> **GOAL 1**:
Answer these questions using the forum thread about the homemade split level tank.
(a) What capacity does the builder give for the tank?
(b) What material is the tank's background made of?
(c) According to redchigh, what animal seems to like the tank?

> **TEXT SEGMENT**:

# Homemade Fresh water split level tank



## split tank (Aug 11, 2010)

A couple of pics of my self built unusual looking 360 litre:-D tank with real slate background


----------



## gmyers0203 (Apr 7, 2011)

Now that is pretty cool! Very nice!


----------



## split tank (Aug 11, 2010)

thankyou


----------



## iamgray (Jul 16, 2010)

That's super cool... did you take pics along the way while you were building it? That'd be cool to seeas a DIY thread. Unless you made a thread already for it... i haven't looked.


----------



## split tank (Aug 11, 2010)

Hi , thanks! i havent done a thread of this no but i did take a couple of pics along the way , il put something together soon !


----------



## redchigh (Jan 20, 2010)

The cat seems to like it too. I agree with Kitteh, it's very relaxing.


----------



## Byron (Mar 7, 2009)

Quite ingenious, and very well done.

Data on finding visible targets
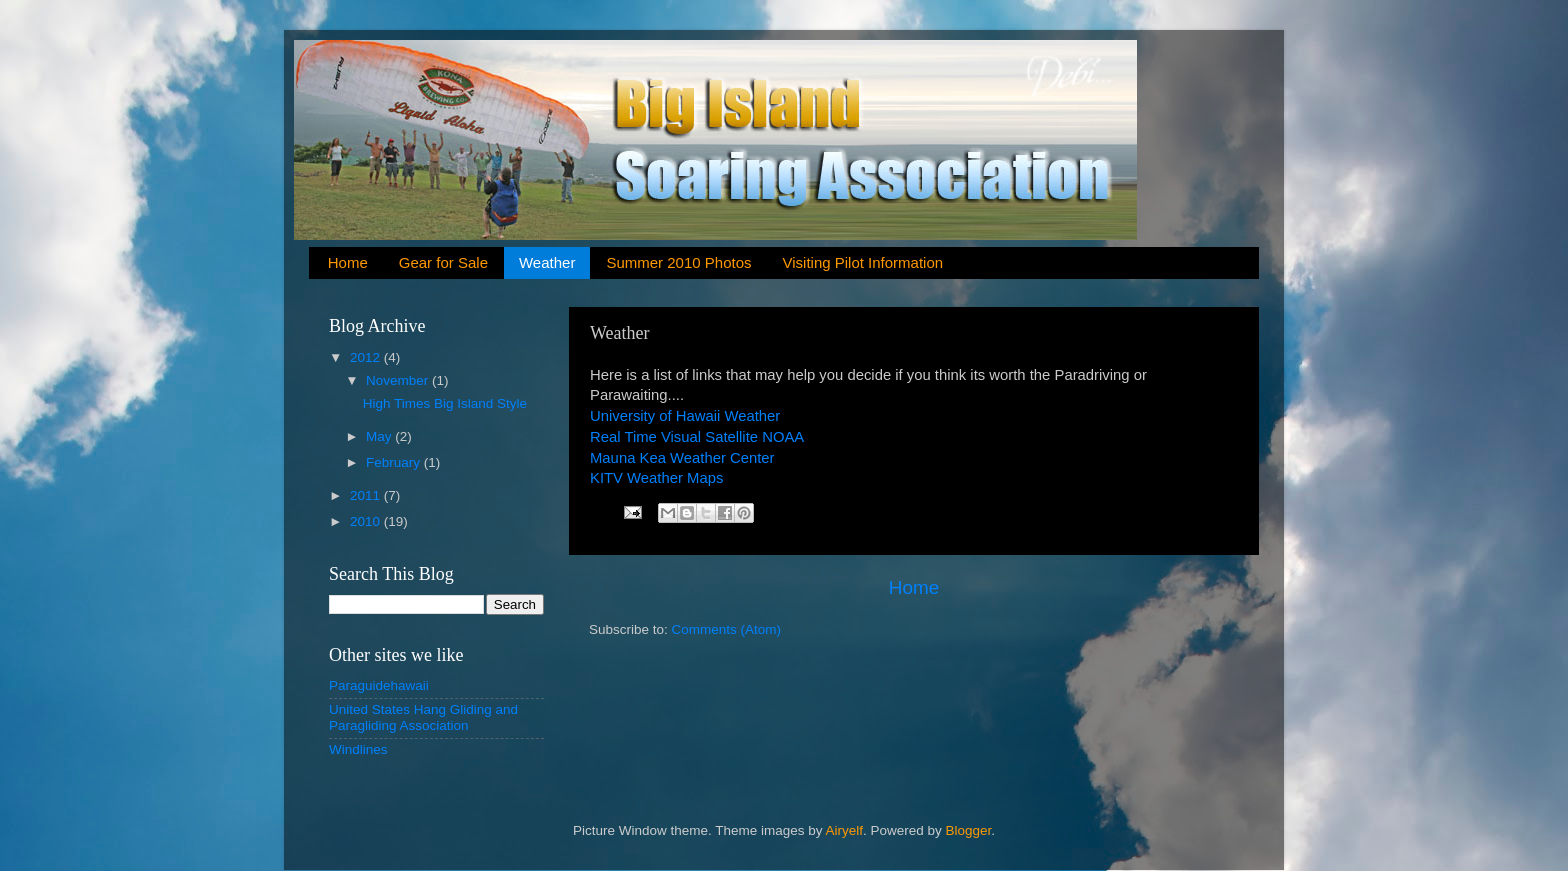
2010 (367, 521)
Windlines (358, 749)
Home (348, 262)
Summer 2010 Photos (678, 262)
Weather (547, 262)
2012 (367, 357)
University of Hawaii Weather (685, 416)
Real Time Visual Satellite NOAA (697, 437)
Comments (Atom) (727, 629)
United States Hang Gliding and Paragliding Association (423, 717)
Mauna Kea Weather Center (682, 458)
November (399, 380)
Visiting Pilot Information (862, 262)
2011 (367, 495)
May (380, 436)
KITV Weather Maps (656, 478)
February (395, 462)
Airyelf (845, 830)
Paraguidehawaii (379, 685)
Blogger (969, 830)
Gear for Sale (443, 262)
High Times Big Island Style (445, 403)
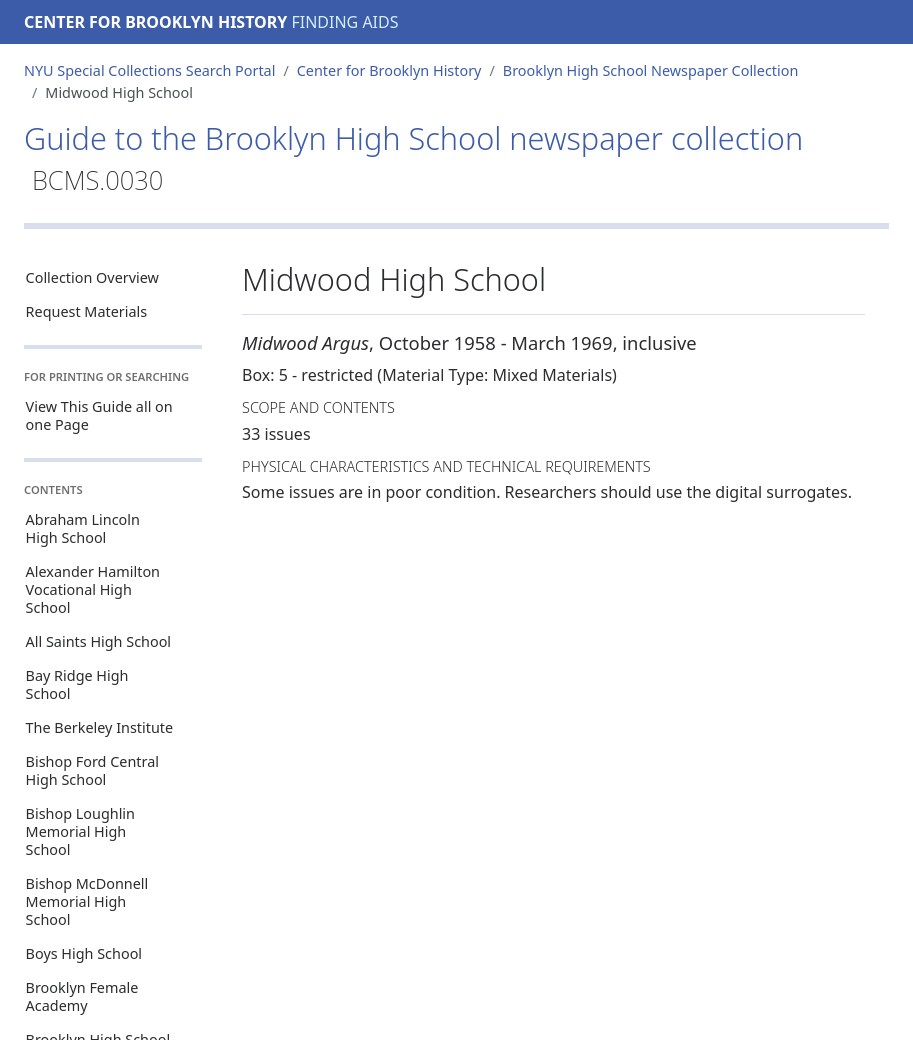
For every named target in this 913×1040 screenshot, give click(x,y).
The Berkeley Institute (100, 727)
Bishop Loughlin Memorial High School (80, 831)
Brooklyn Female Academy (82, 996)
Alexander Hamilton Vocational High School (93, 589)
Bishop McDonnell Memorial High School (87, 901)
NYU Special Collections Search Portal (149, 70)
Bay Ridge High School (77, 684)
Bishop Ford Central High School (92, 770)
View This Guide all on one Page (99, 415)
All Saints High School (98, 641)
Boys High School (84, 953)
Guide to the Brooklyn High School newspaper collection (413, 157)
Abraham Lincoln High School (83, 528)
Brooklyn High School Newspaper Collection (651, 70)
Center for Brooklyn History (155, 22)
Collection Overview (92, 277)
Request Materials (87, 311)
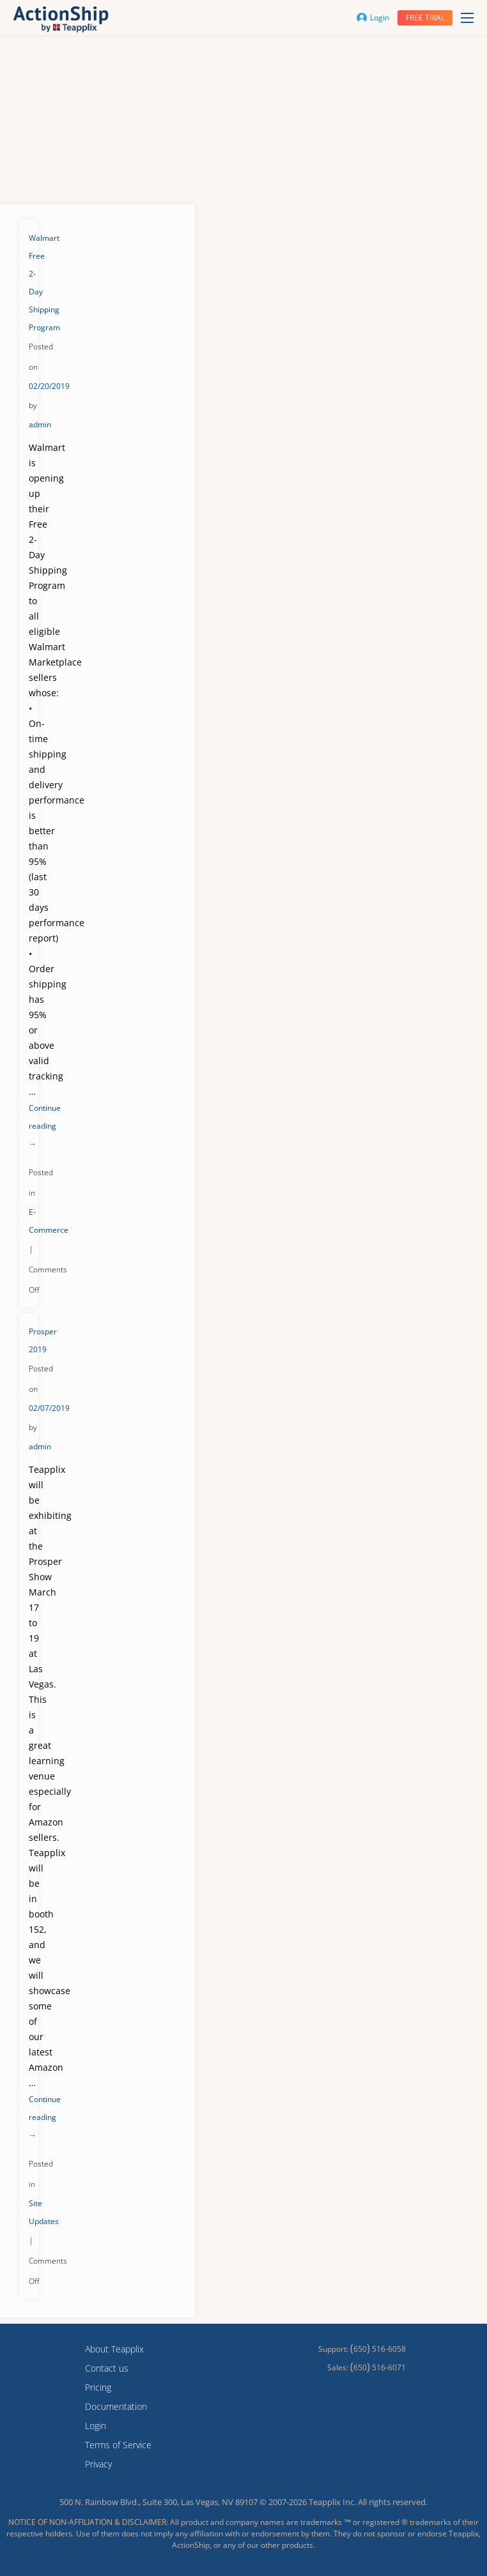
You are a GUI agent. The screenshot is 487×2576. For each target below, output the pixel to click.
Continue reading (45, 1125)
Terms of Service (118, 2445)
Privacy (98, 2464)
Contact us (106, 2368)
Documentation (116, 2406)
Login (373, 17)
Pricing (98, 2387)
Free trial (425, 17)
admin (40, 424)
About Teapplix (114, 2349)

> **GOAL 2**: Print the lines of the records starting at the line that contains "Privacy (98, 2464)" and ending with the last line of the records.

> **FINAL RESULT 1**:
(a) 360 liters
(b) Real slate
(c) The cat

> **FINAL RESULT 2**:
Privacy (98, 2464)
Contact us (106, 2368)
Documentation (116, 2406)
Login (373, 17)
Pricing (98, 2387)
Free trial (425, 17)
admin (40, 424)
About Teapplix (114, 2349)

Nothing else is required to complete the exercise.